[START]
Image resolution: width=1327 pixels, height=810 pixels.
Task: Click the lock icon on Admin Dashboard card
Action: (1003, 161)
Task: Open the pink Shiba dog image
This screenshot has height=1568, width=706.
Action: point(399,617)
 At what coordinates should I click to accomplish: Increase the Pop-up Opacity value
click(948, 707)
[END]
[START]
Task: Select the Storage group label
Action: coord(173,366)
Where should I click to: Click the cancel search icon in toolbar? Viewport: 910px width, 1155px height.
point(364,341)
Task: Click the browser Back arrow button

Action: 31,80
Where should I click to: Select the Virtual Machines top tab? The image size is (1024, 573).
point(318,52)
[END]
[START]
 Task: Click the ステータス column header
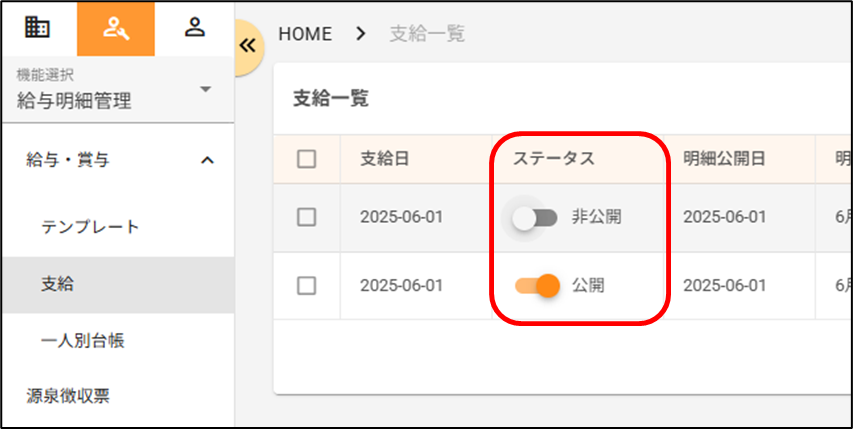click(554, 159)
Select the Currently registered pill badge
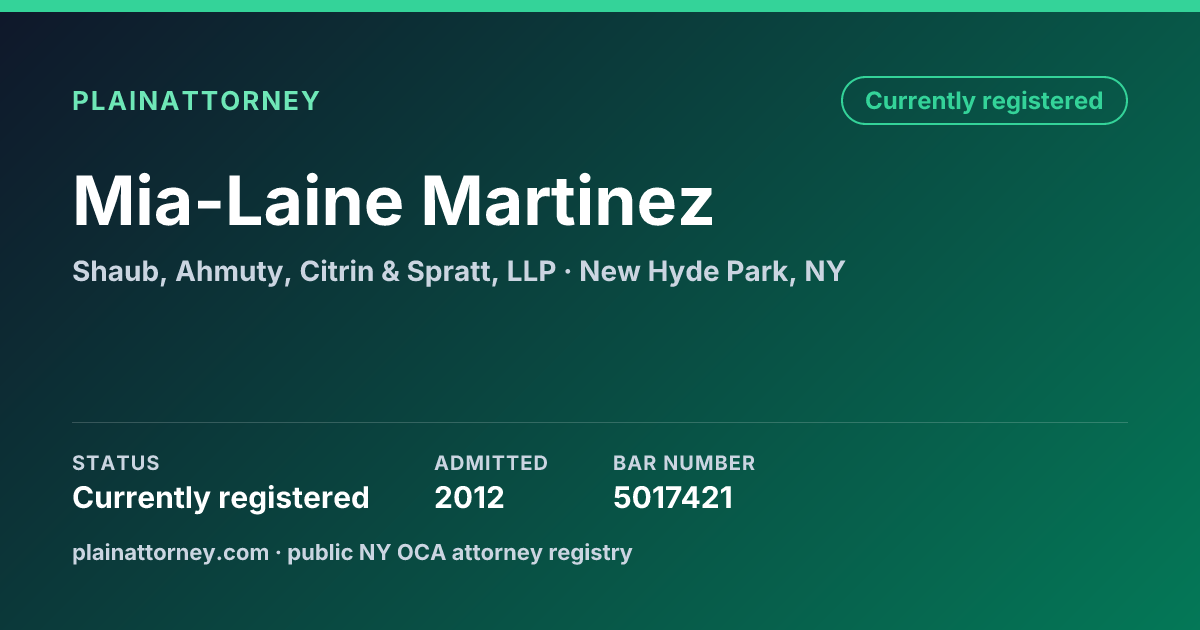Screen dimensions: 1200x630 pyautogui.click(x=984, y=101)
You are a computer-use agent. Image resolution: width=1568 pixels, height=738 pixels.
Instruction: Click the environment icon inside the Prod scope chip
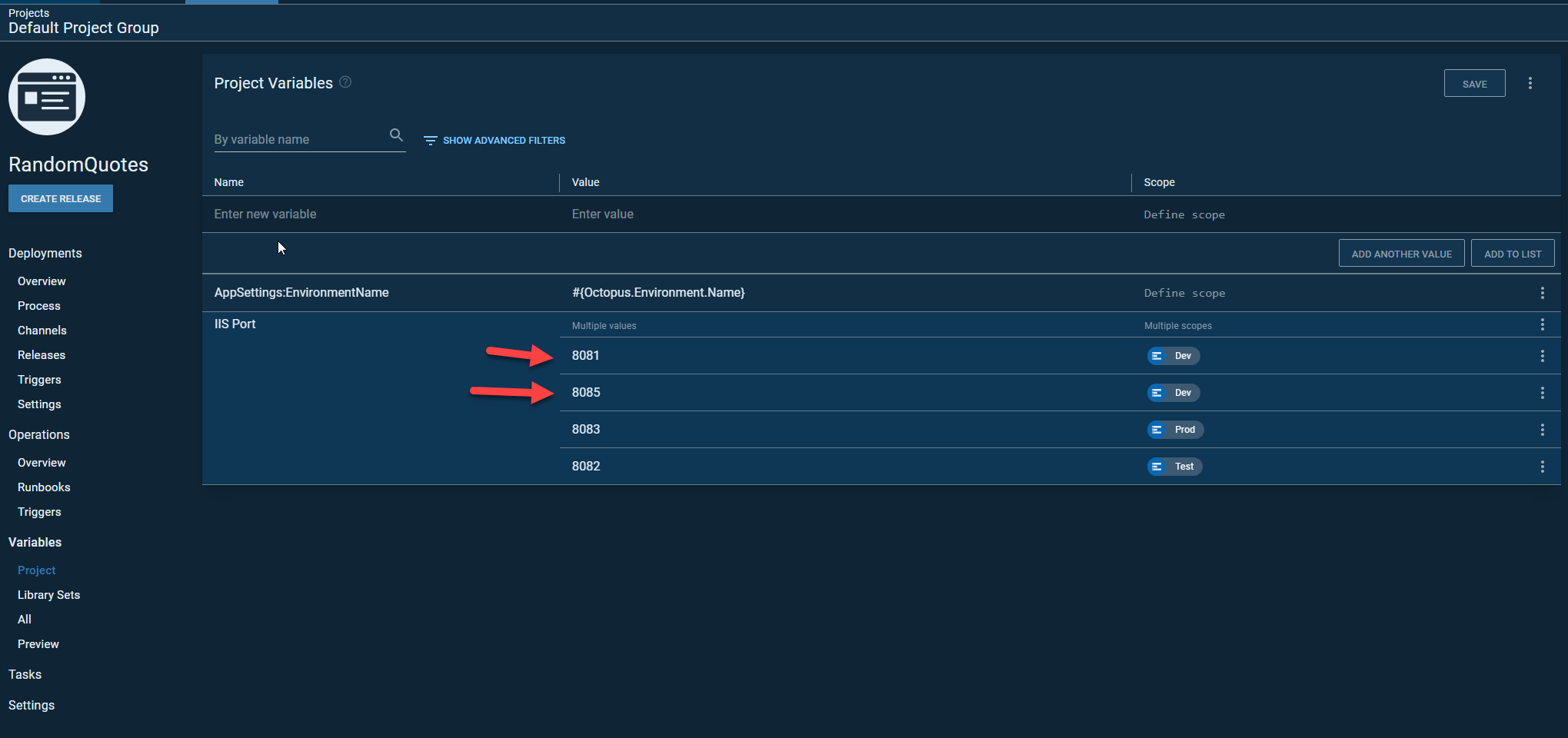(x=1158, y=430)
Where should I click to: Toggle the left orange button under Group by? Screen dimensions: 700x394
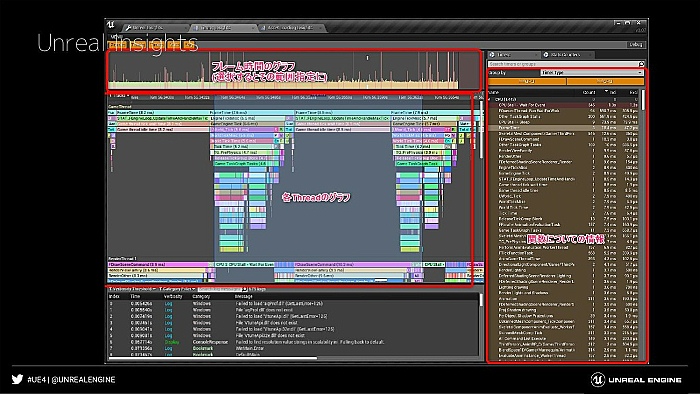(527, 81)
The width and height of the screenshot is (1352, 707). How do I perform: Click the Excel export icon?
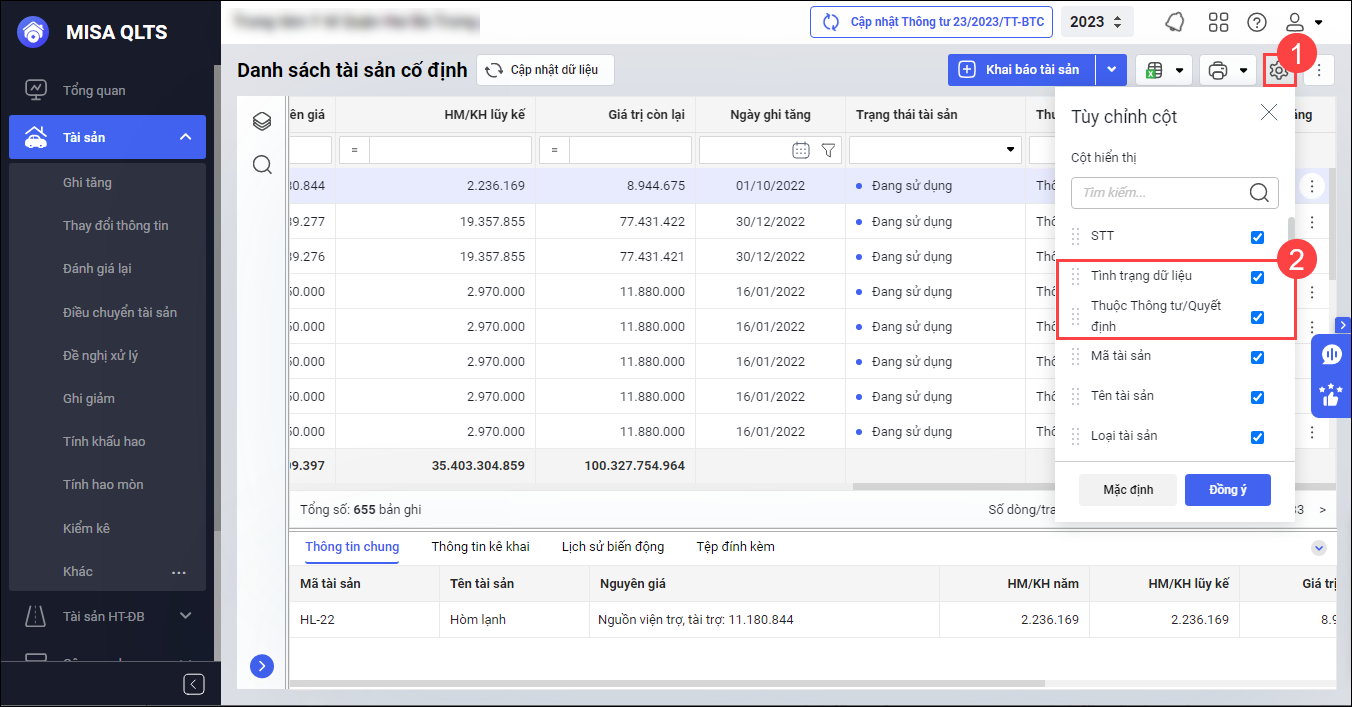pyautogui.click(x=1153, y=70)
[END]
Short exercise: Swap "orange" for "green" in the listing's lines from the line with "Where should I click to: Toggle" up to and including the line with "pyautogui.click(x=1153, y=70)", changing nothing else. Return only those lines, with the pictures left out.

Exercise result:
Where should I click to: Toggle the left green button under Group by? Screen dimensions: 700x394
(527, 81)
The width and height of the screenshot is (1352, 707). How do I perform: Click the Excel export icon?
pyautogui.click(x=1153, y=70)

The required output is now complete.